Canon 77 Singuli autem accipiunt Christum dominum, et in singulis portionibus totus est, nec per singulos minuitur, sed integrum se praebet in singulis.
Canon 78 Ubi pars est corporis, est et totum. Eadem ratio est in corpore domini, quae in manna, quod in eius figura praecessit, de quo dicitur: qui plus collegerat non habuit amplius, neque qui minus paraverat habuit minus.
Petrus Lombardus, Sententiae, lib. 4, dist. 8, cap. 2/1 ...Illud datum fuit antiquis post transitum maris Rubri, ubi submersis Aegyptiis liberati sunt Hebraei. Ita hoc caeleste manna non nisi regeneratis praestari debet. Corporalis panis ille populum antiquum ad terram promissionis per desertum eduxit, hic caelestis fideles huius saeculi desertum transeuntes in caelum subvehit. Unde recte viaticum appellatur, quia in via nos reficiens usque ad patriam deducit.

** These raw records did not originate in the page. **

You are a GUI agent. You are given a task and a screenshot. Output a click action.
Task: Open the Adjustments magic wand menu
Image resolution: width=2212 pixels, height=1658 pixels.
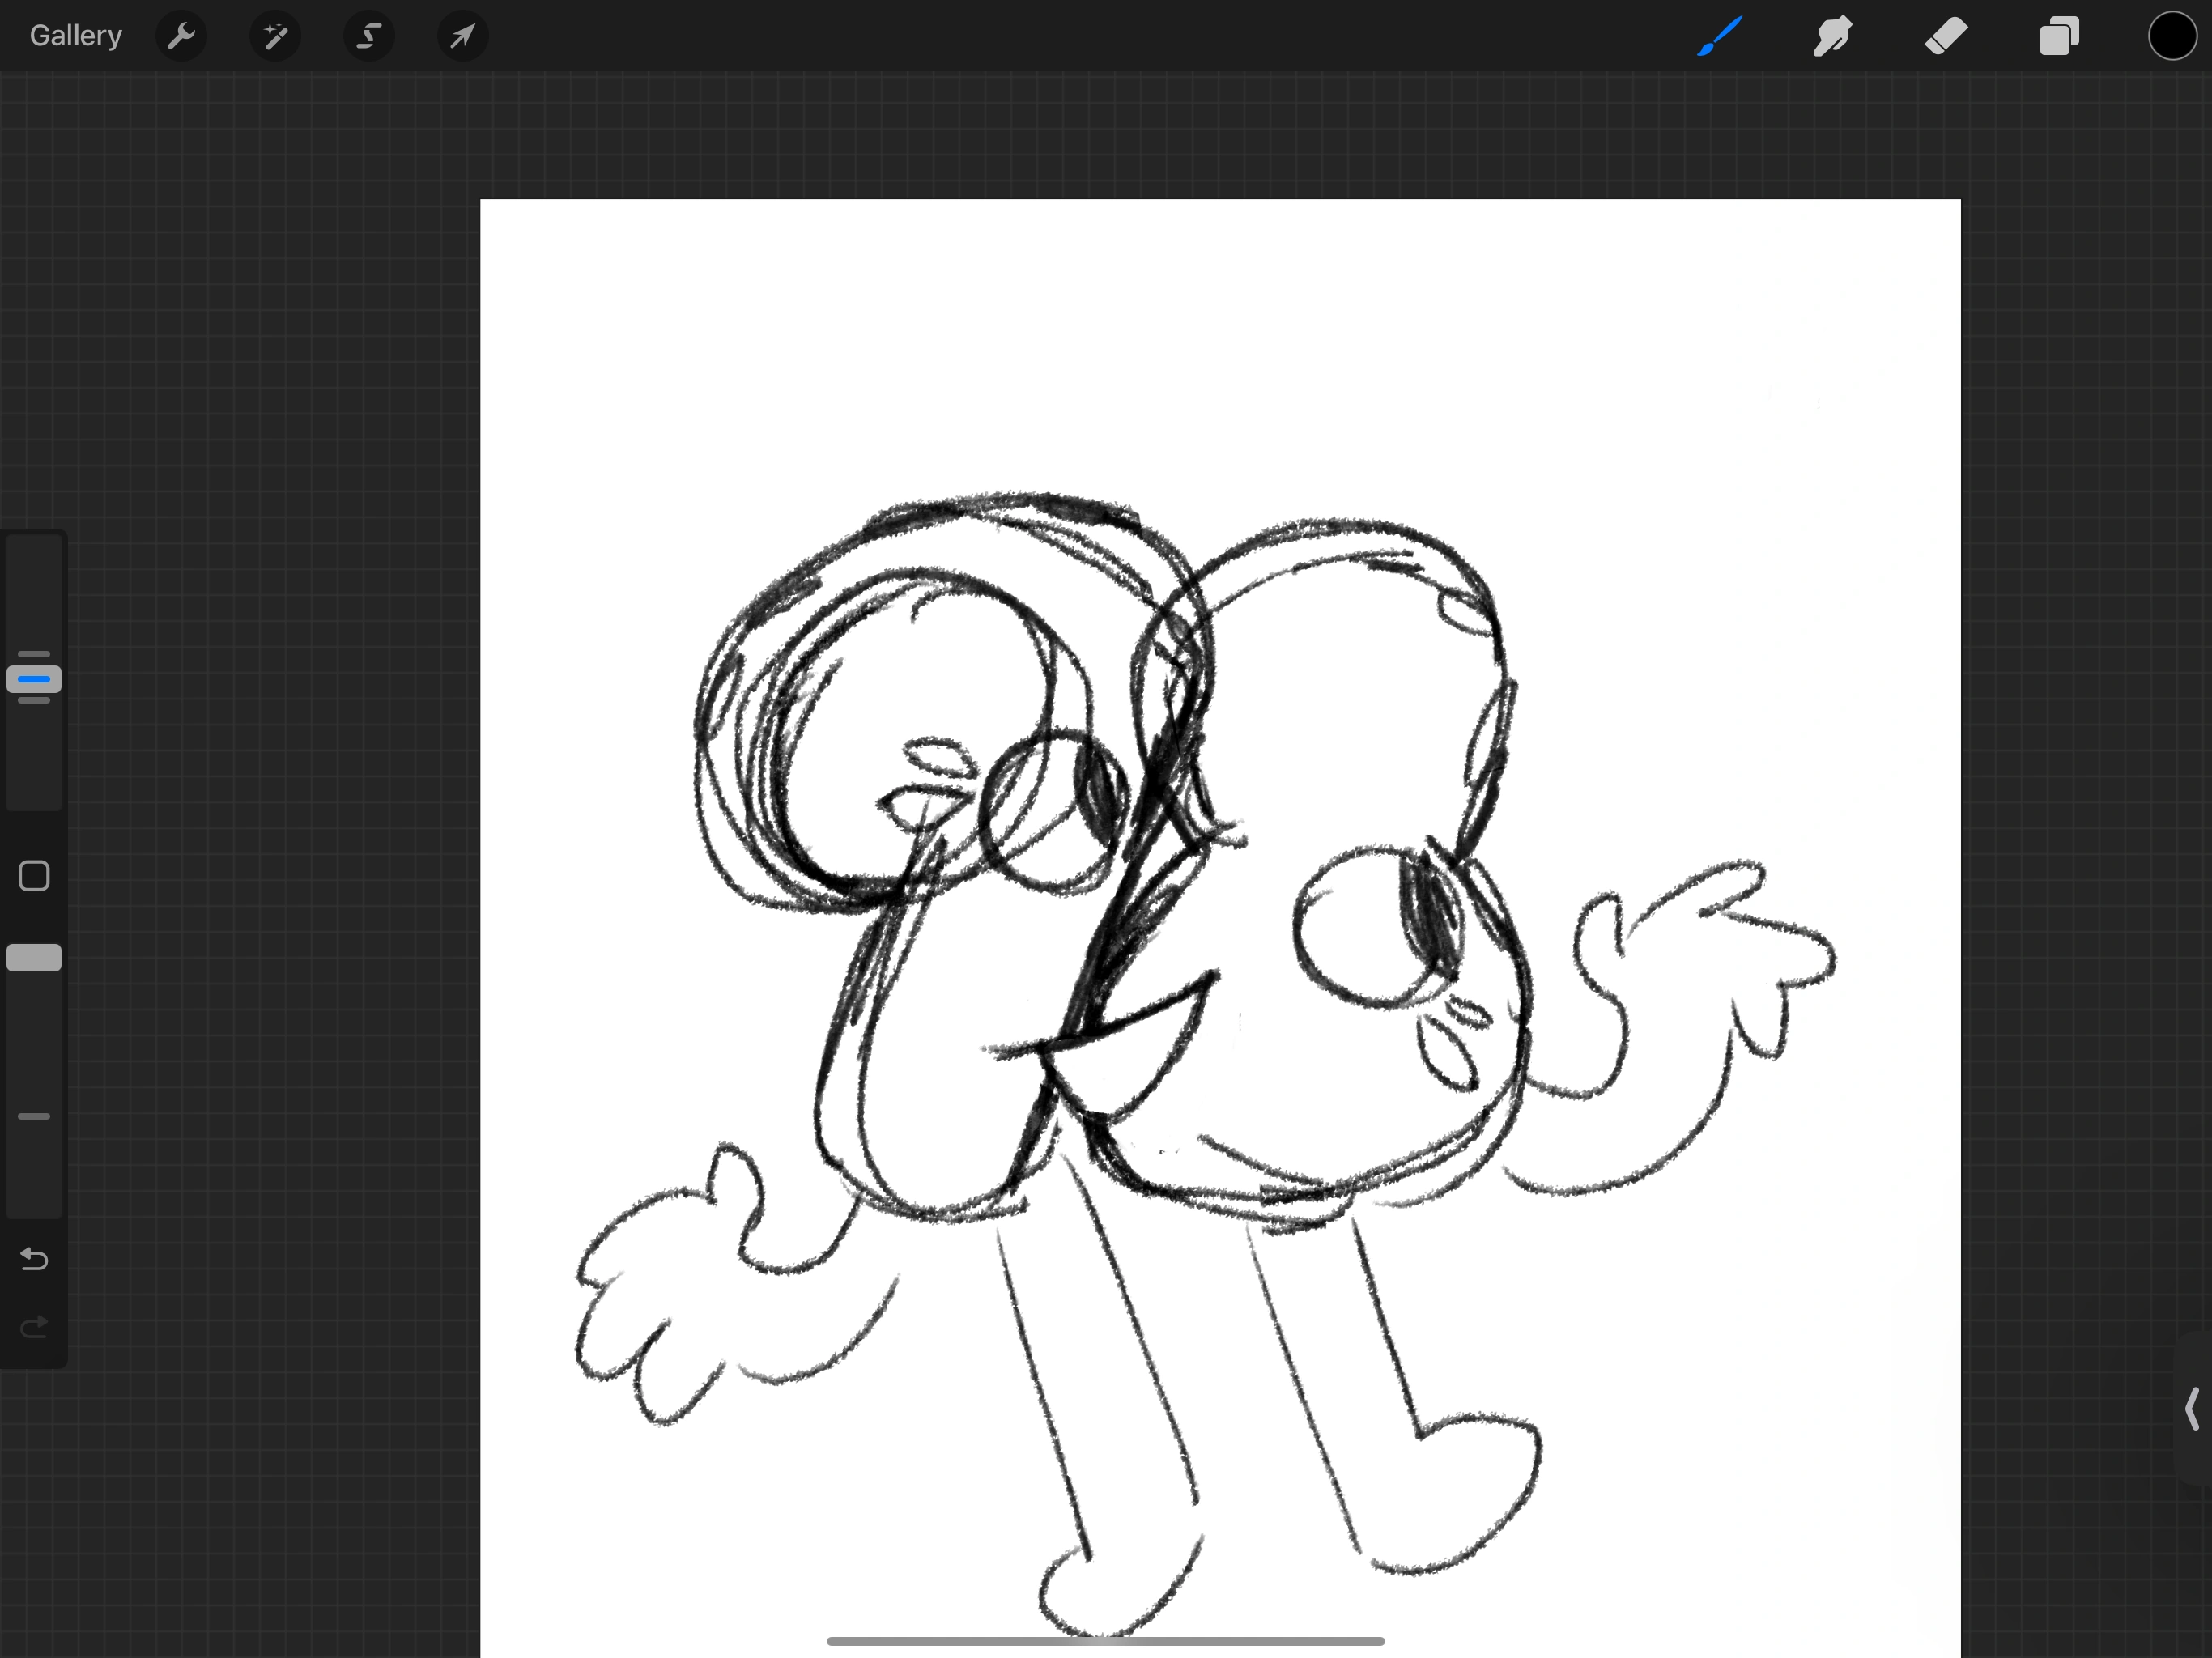tap(275, 37)
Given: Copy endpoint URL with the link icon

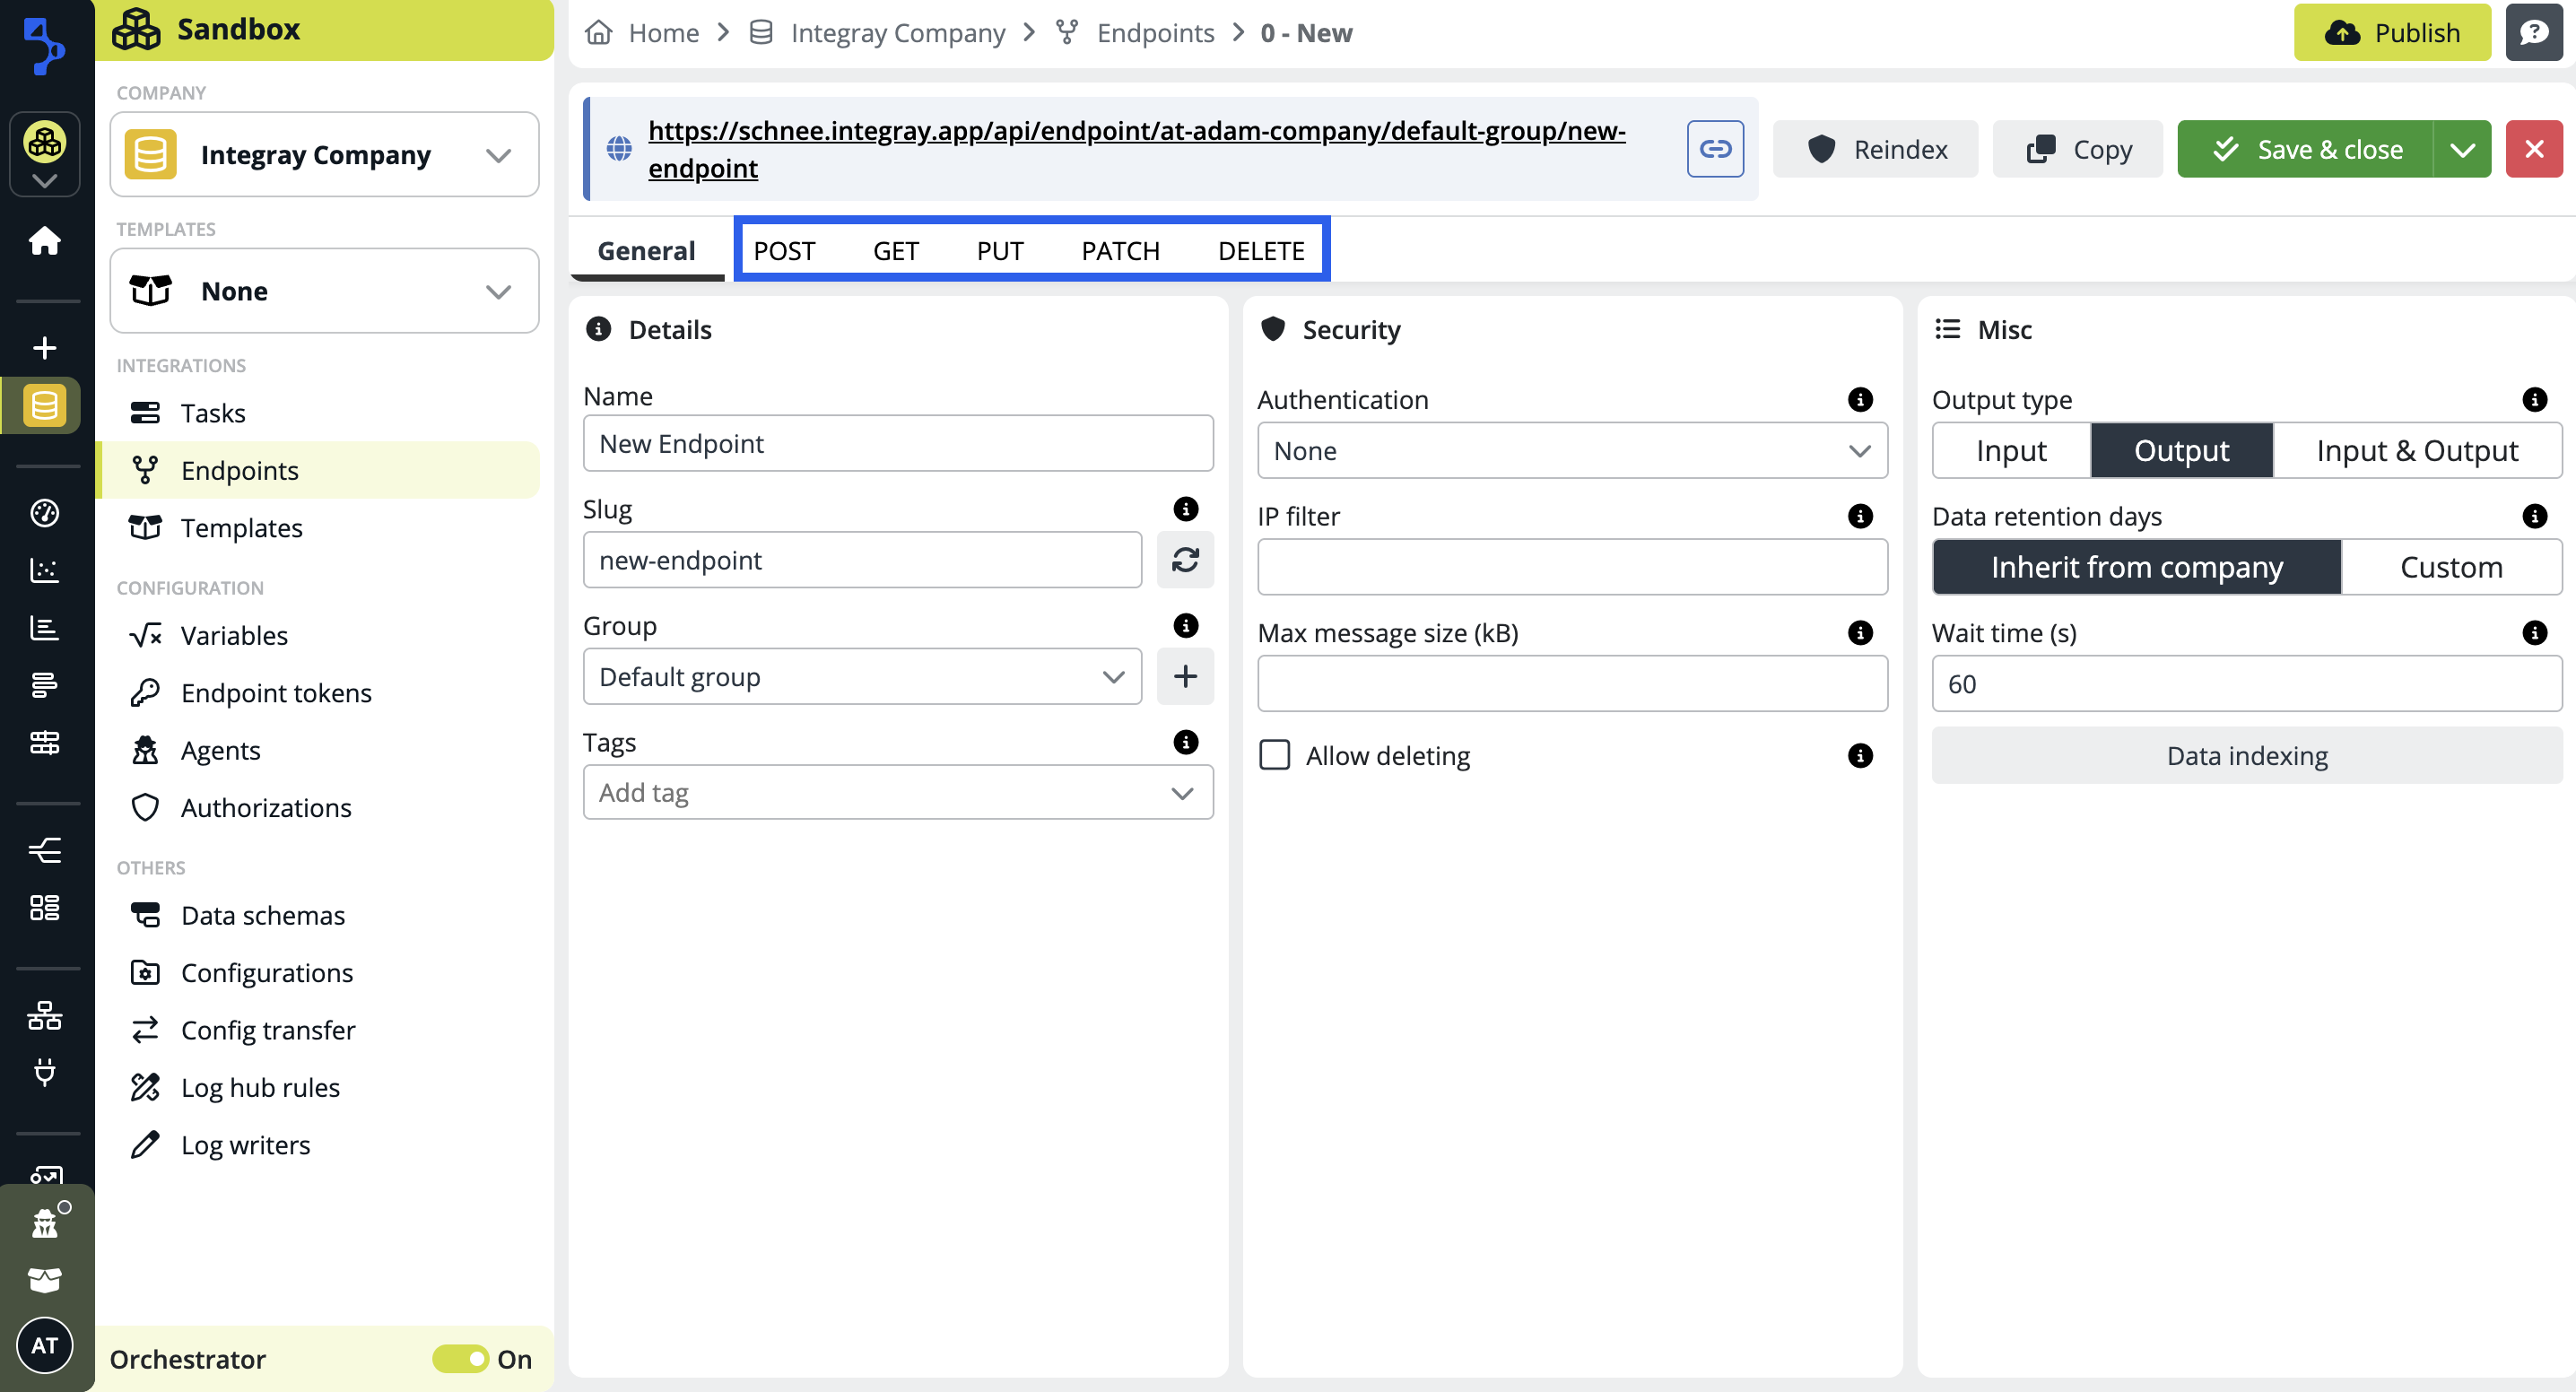Looking at the screenshot, I should [x=1715, y=149].
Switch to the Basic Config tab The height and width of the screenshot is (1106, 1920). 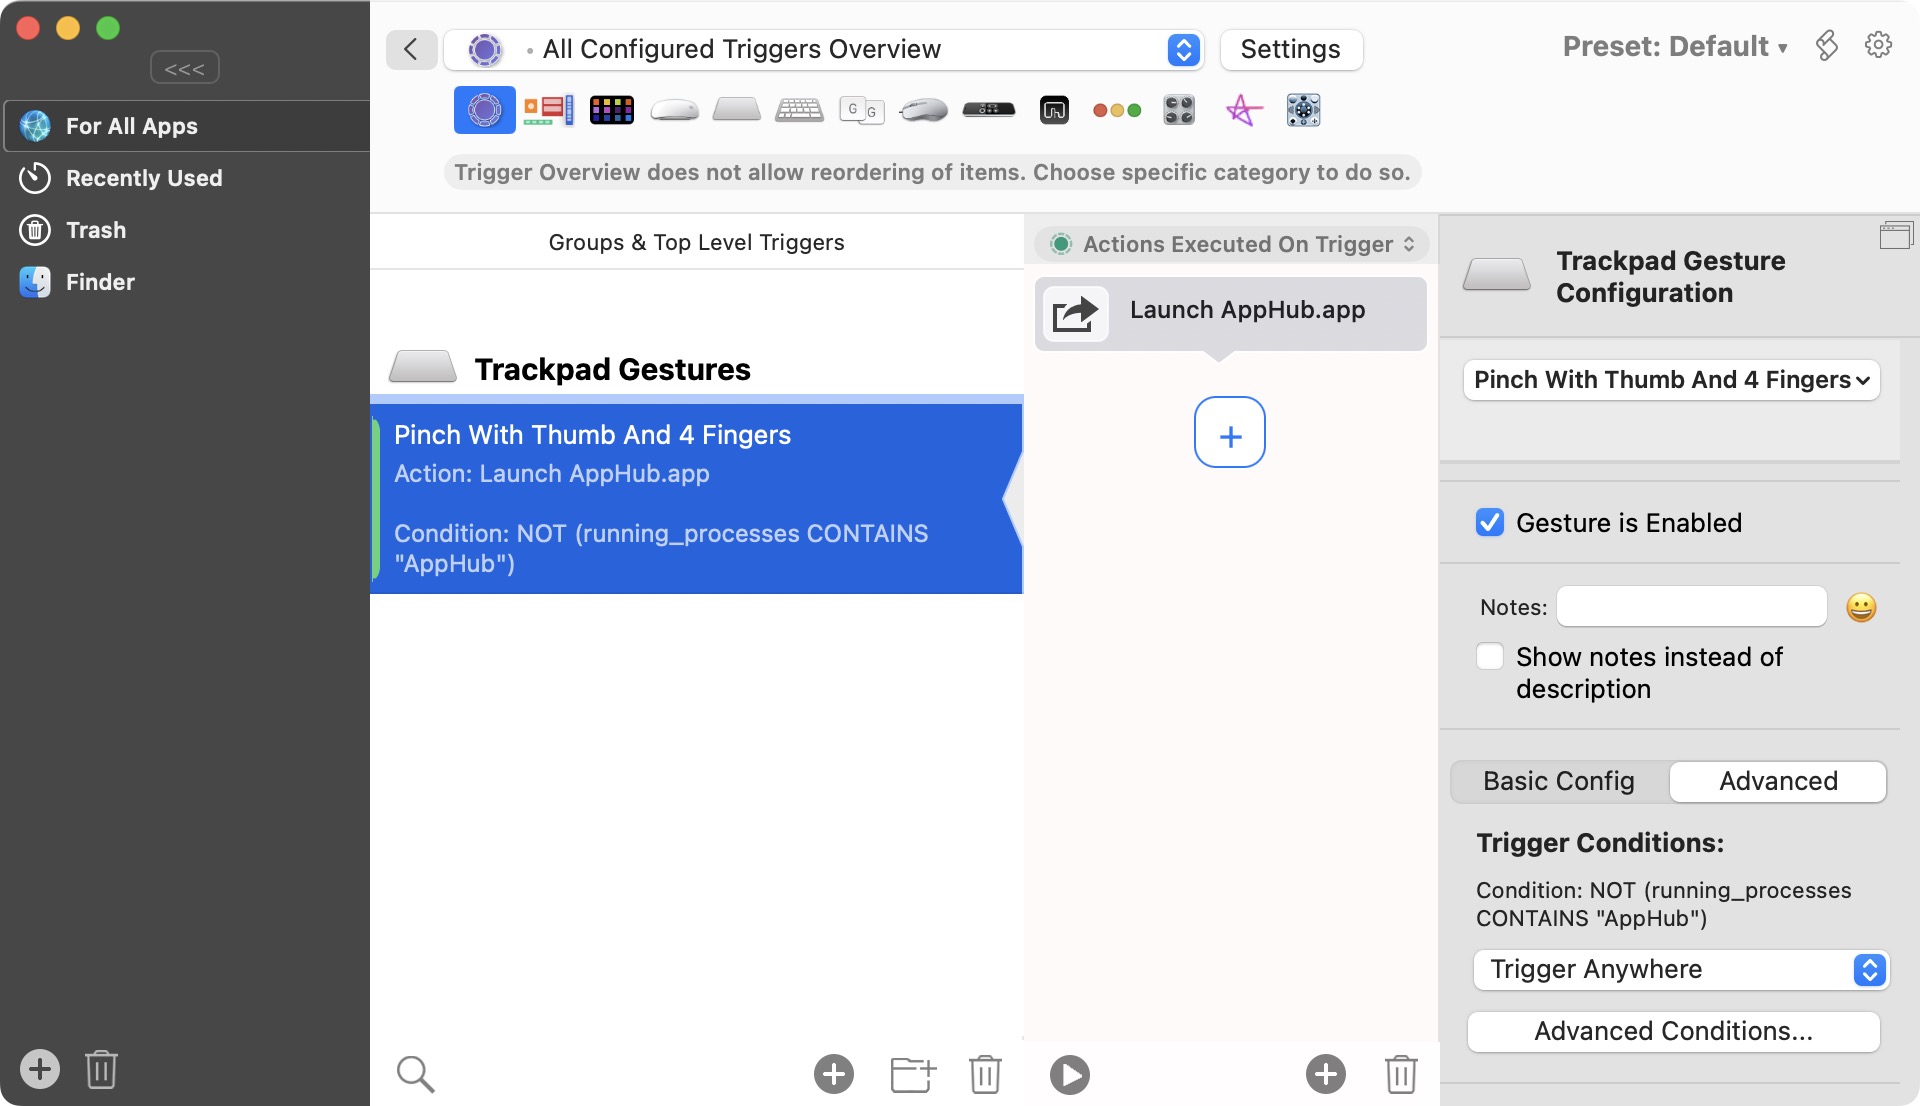(x=1558, y=781)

|To believe in Jesus Christ is to consume bread and wine. He who believes eats. He is invisibly penetrated, because he is invisibly reborn. And the one who eats the flesh of Christ and drinks his blood has eternal life. For by participating in the Son by unity with his body and blood, the man who eats lives. He does not receive him only by way of sacrament, which even the evil do, but by participating in his spirit, so that he dwells in the body of the Lord as a member and is nourished by his spirit, as he keeps his commandment. The unjust person cannot approach the invisible altar of God, but only he who comes to it justified. Only the one who here discerns his conscience as right will find life there.
Every individual receives Christ the Lord, and Christ is totally in each portion. He is not diminished by being given to many people, but he offers himself whole to each one.
Wherever there is a part of the body, the whole is there. The same holds for the body of the Lord as does for the manna, which prefigured it. Of the manna it is said: "Anyone who collected a lot did not have more, and anyone who collected a little did not have less."
That was given to the ancient fathers after crossing the Red Sea, where the Egyptians were drowned and the Hebrews liberated. So also this heavenly manna can only be given to those who have bee reborn. That bodily bread led the ancient people through the desert to the promised land. This heavenly manna lifts the faithful who are going through the desert of this world to heaven. So it is rightly called "viaticum", because it restores us on the way (via) and leads us to our fatherland.